Web and mobile app TVCatchup suffered a setback this week, after the European Court of Justice ruled that broadcasters can block Internet platforms from streaming their output on the web.
Following the ruling, TVCatchup insisted that it is “here to stay” and hopes to be recognised as a legitimate TV service.
Judges at the Luxembourg-based court were ruling on a case that pitted Britain’s commercial ITV network against Internet distributor TV Catchup, which offers live streaming of programming free to online viewers.
TVC said its subscribers in Britain could only access ITV content if they had paid their license fee, a public broadcasting tax that funds the BBC but is also required for reception of the main commercial stations.
But the court said that transmission of broadcast material “must, in principle, be individually authorised by the author,” or rights owner.
Major live-broadcast events such as football matches or high-impact reality TV shows are usually available online via a host of streaming outlets. It remains to be seen to what extent this ruling will prevent the continuation of that practice.
After the case was escalated to the ECJ, the court said this week: “EU law seeks to establish a high level of protection for authors of works, allowing them to obtain an appropriate reward for the use of those works.
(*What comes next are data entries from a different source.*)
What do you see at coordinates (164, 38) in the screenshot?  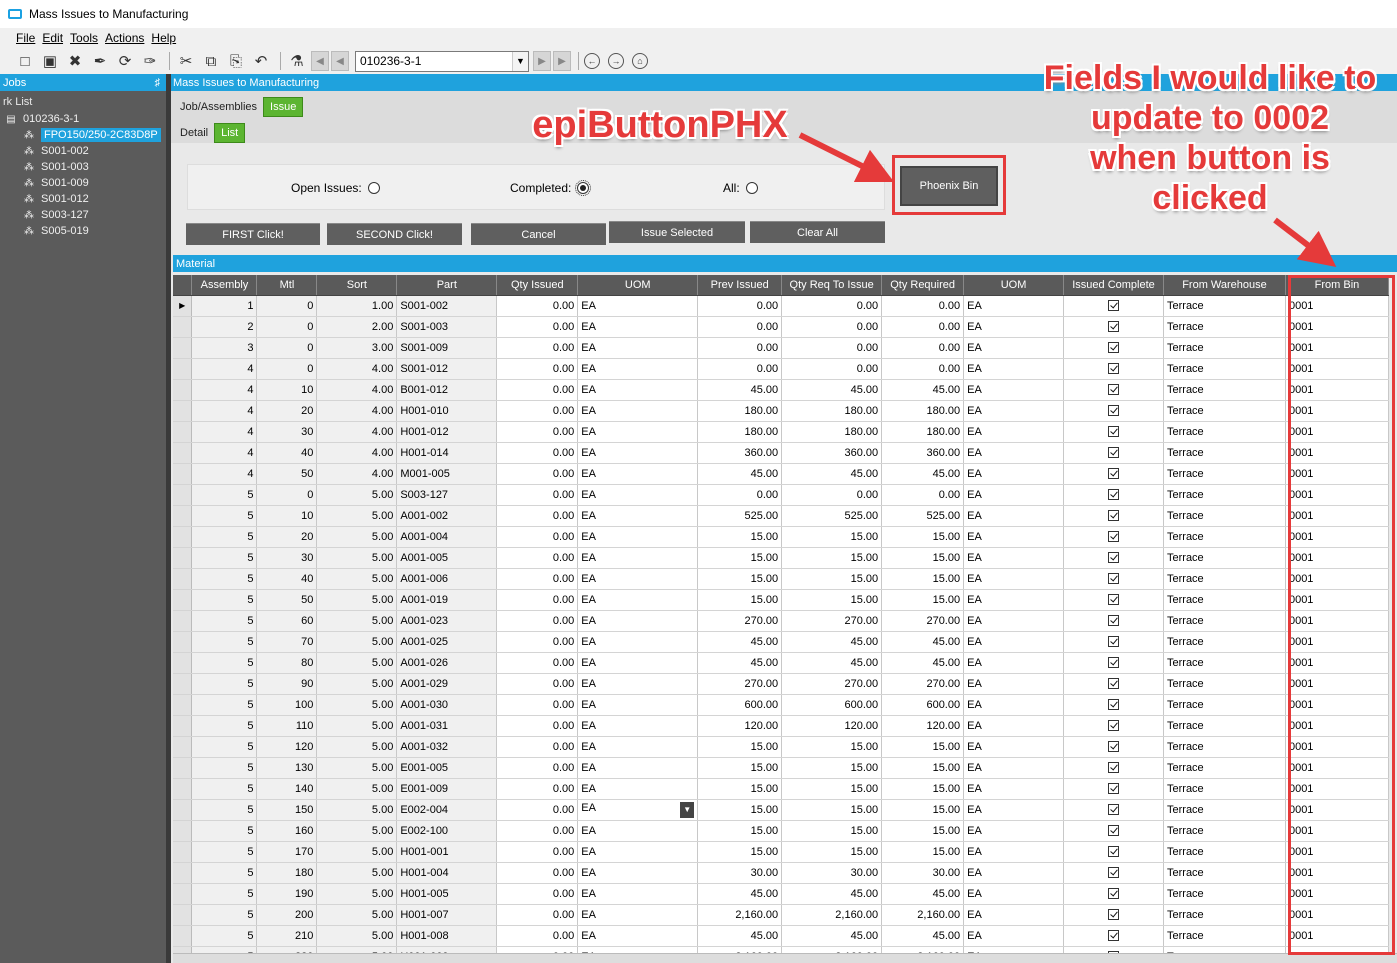 I see `menu-help: Help` at bounding box center [164, 38].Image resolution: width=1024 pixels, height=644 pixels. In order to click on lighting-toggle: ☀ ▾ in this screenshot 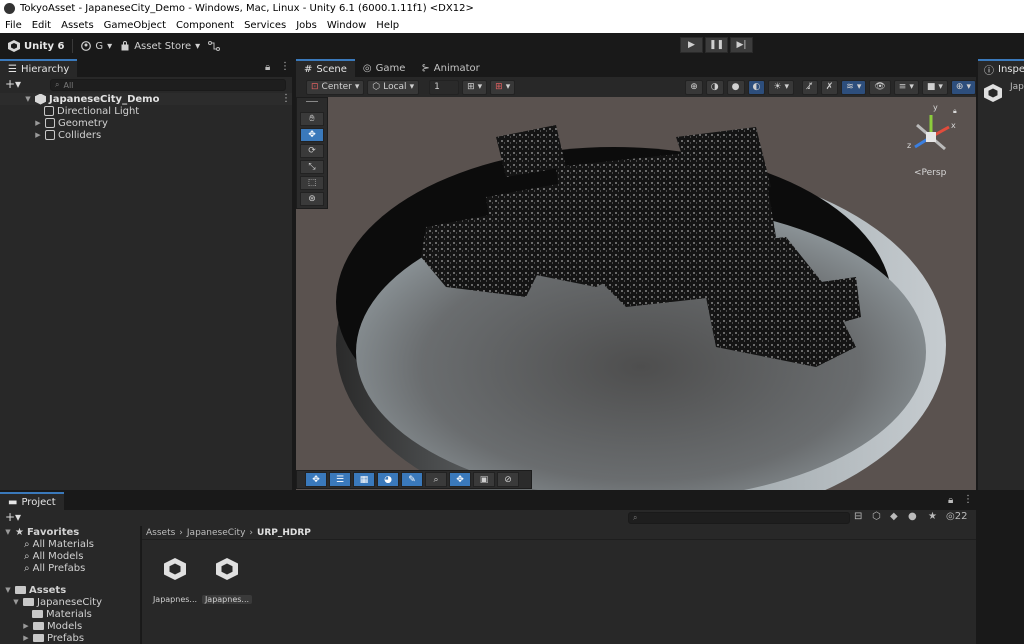, I will do `click(781, 87)`.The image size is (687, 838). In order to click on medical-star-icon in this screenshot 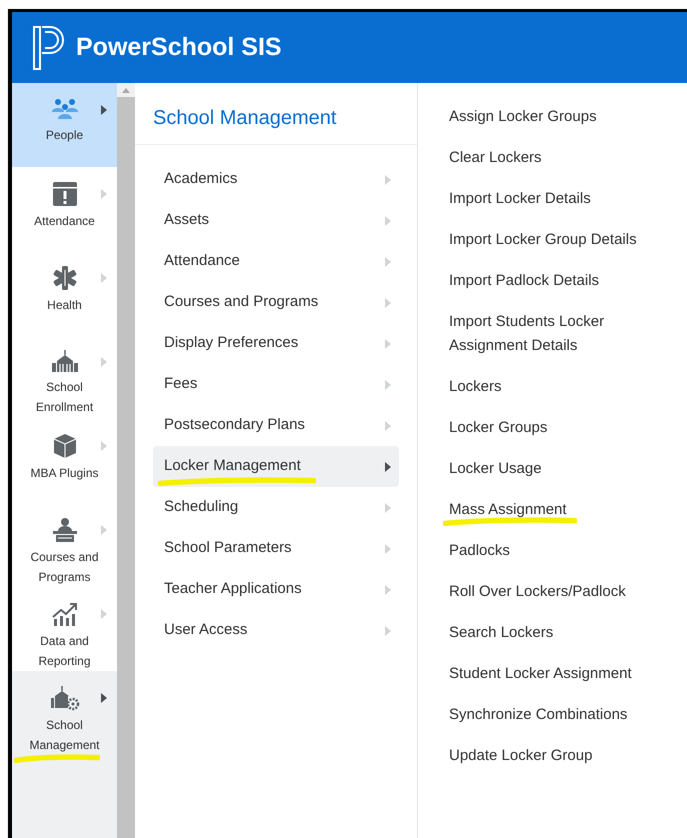, I will do `click(65, 278)`.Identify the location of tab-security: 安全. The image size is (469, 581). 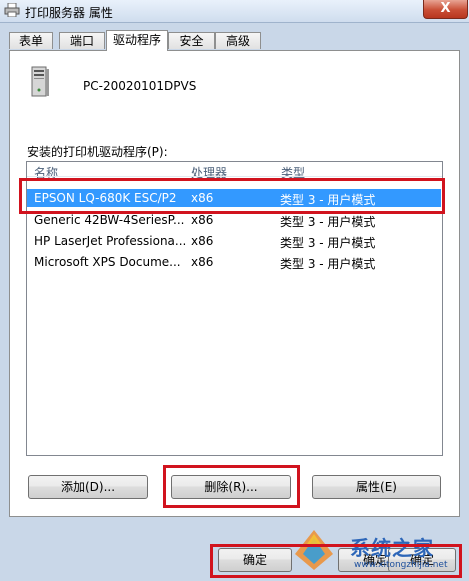
(192, 40).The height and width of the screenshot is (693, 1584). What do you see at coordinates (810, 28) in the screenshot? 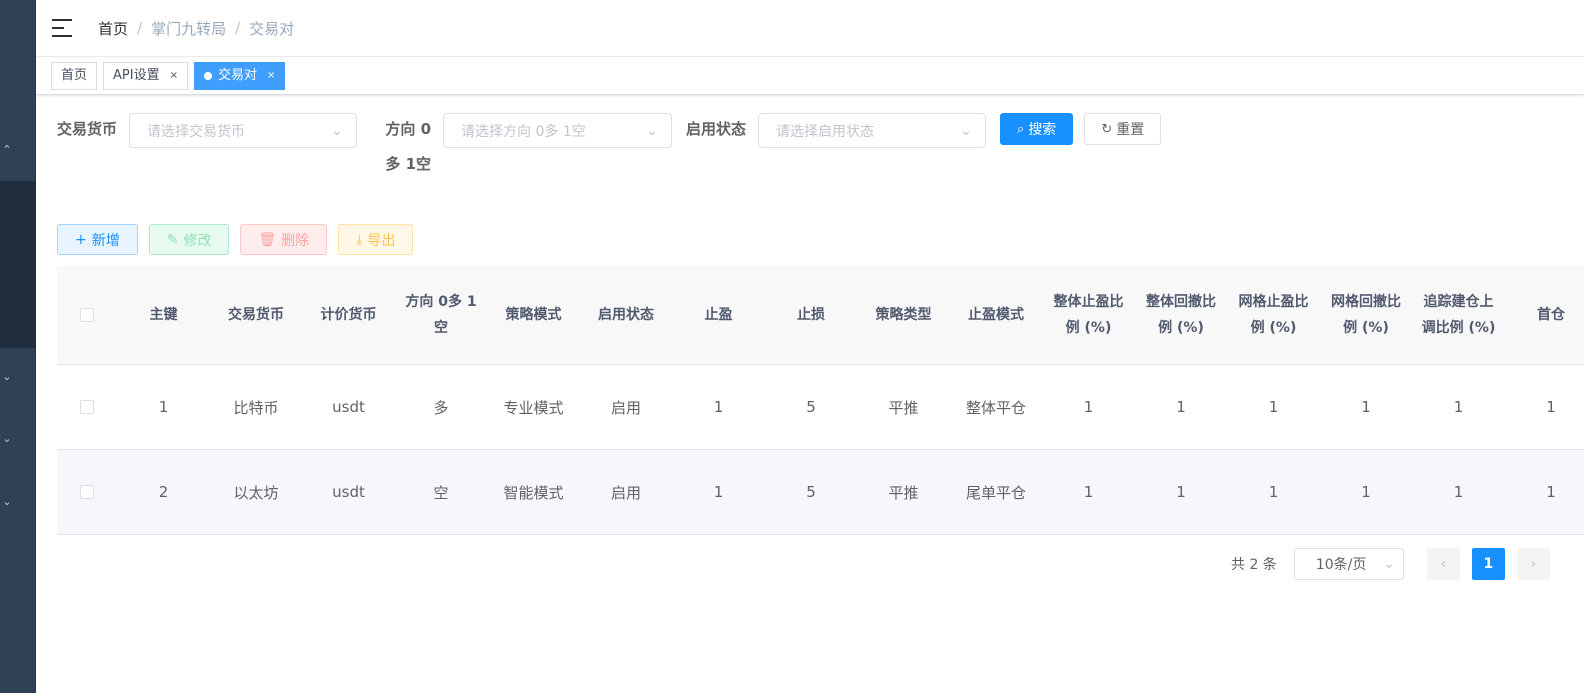
I see `navbar: 首页 / 掌门九转局 / 交易对` at bounding box center [810, 28].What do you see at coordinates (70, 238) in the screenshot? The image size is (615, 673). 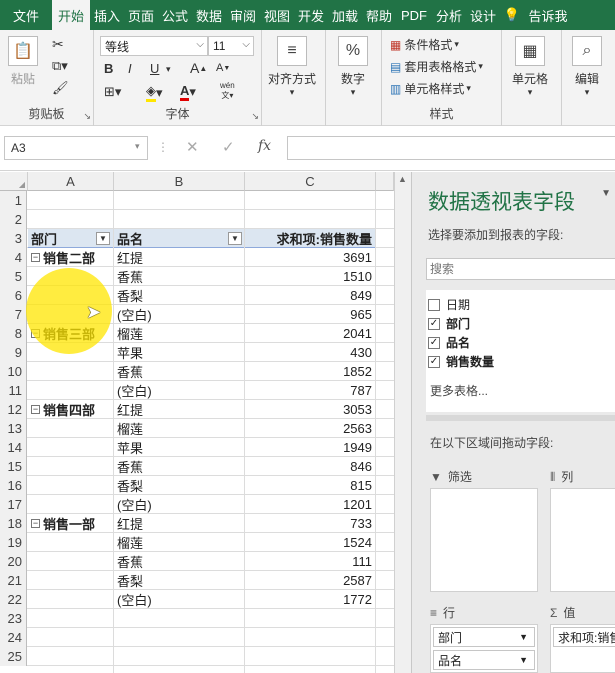 I see `cell-a: 部门 ▼` at bounding box center [70, 238].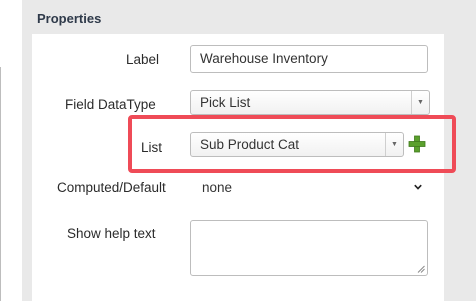 This screenshot has width=476, height=301. Describe the element at coordinates (310, 102) in the screenshot. I see `datatype-select: Pick List ▼` at that location.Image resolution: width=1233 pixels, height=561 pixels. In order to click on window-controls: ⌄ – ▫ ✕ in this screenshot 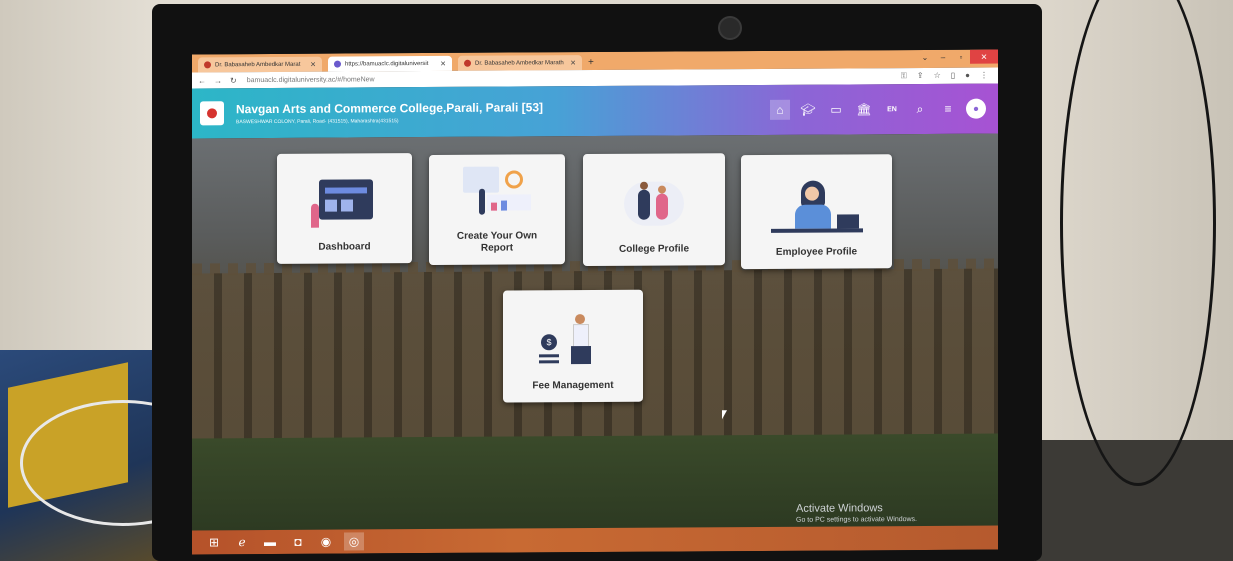, I will do `click(957, 59)`.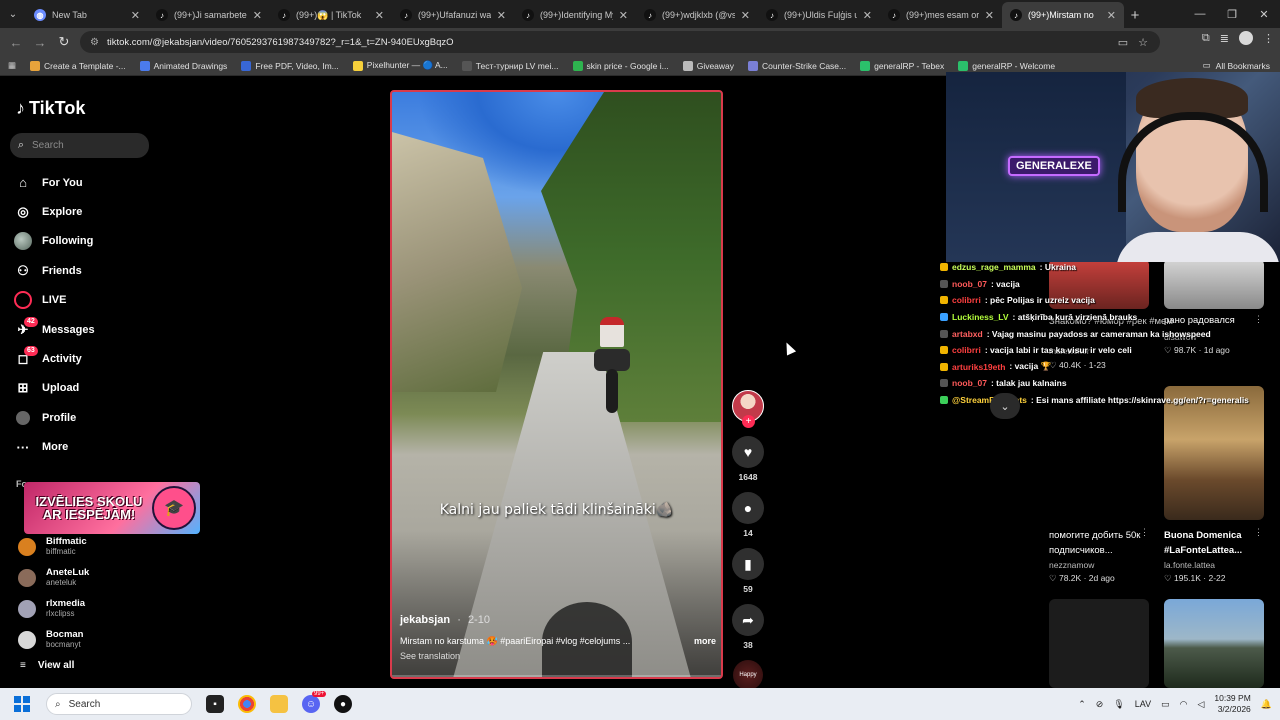 This screenshot has width=1280, height=720. Describe the element at coordinates (1166, 704) in the screenshot. I see `monitor-icon: ▭` at that location.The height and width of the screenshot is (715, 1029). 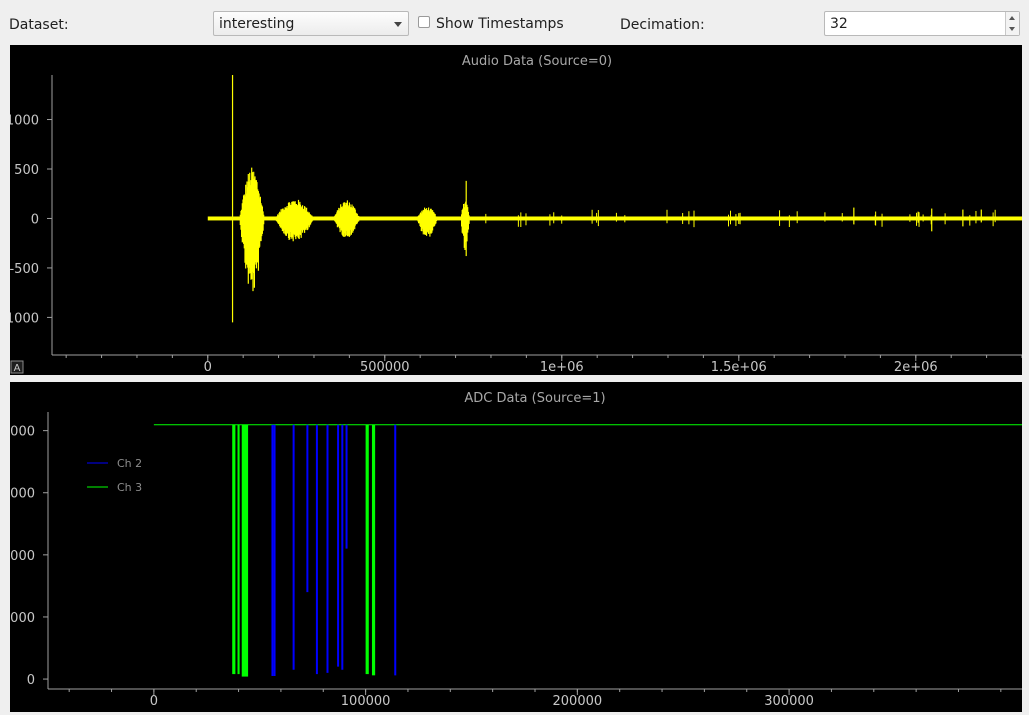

Television broadcasters may prohibit the retransmission of their programmes by another company via the Internet. That retransmission constitutes, under certain conditions, a ‘communication to the public’ of works which must be authorised by their authors.”
The court judged that because TVCatchup delivers programmes using a “specific technical means different from that of the original communication”, it therefore needs to get prior approval from the original authors.
It also said that because TVCatchup (and other similar services) offer programmes to anyone in the UK with a TV licence, the content is expected to reach “a large number of people”.
“The court accordingly finds that, when a given work is put to multiple use, each transmission or retransmission of that work using a specific technical means must, as a rule, be individually authorised by its author,” said the court.
However, TVCatchup said in a statement that the ECJ ruling “does not affect” the majority of TV content of its service, and so the decision is viewed as “inconsequential”.
“Barely 30% of our users view such content [as covered in the ECJ ruling],” said TVCatchup’s director Bruce Pilley. “This would be more than compensated for by the addition of those many channels who have asked to join us.”
TVCatchup is currently attempting to convince the UK’s High Court that it qualifies as a legitimate TV service.
It said that “regardless of the outcome of the European Court of Justice” it will still argue at the High Court that the public service broadcaster (PSB) licences granted to ITV, Channel 4 and Channel 5 should allow TVCatchup to rebroadcast those channels’ programmes.
“If these PSB broadcasters argue that their channels do not form part of the qualifying cable services that TVCatchup is allowed to rebroadcast, then their inclusion in pay access platforms such as Virgin Media and BT Vision would be in direct contravention of their PSB obligations,” said TVCatchup.
“Thus, whatever the outcome of the ECJ, TVCatchup has already emerged as the clear victor from years of legal wrangling, and has established itself as the de facto online broadcast platform for web, tablet, mobile and numerous other applications.”
Pilley added: “TVC is here to stay; we are not thinly disguised purveyors of filth, we remain Europe’s first and only legal internet cable service and the ECJ opinion affects only a handful of channels we carry.”